• **Task**
From first line to last, transcribe the listing exactly and skip any image.

• **Source data**
....................

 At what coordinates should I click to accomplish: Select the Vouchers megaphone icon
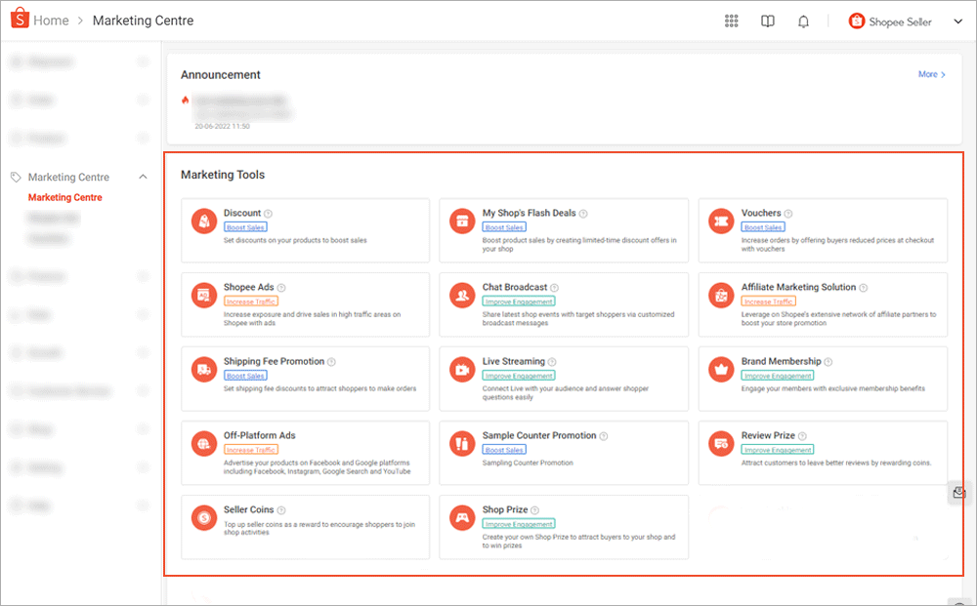click(720, 221)
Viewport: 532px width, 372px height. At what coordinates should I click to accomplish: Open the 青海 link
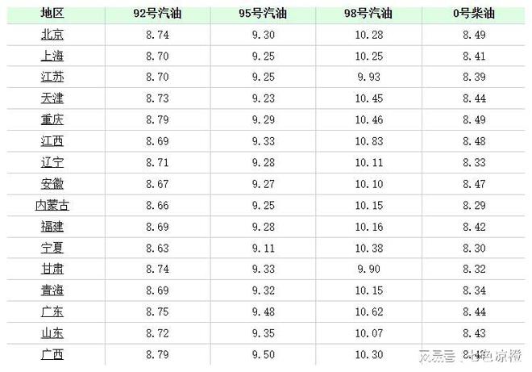52,290
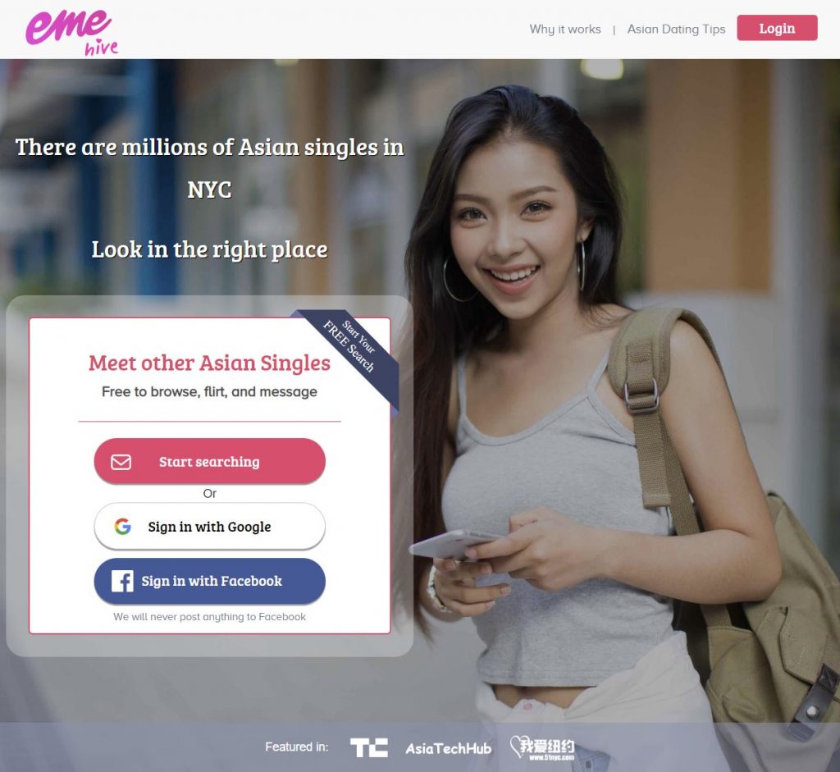Sign in with Facebook
The image size is (840, 772).
[209, 581]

....................

• **Exercise solution**
 At what coordinates should I click to accomplish: Select the Vouchers megaphone icon
click(720, 221)
Viewport: 532px width, 372px height. At what coordinates should I click to accomplish: Open the 青海 link
52,290
Sign in with Facebook
The image size is (840, 772).
[209, 581]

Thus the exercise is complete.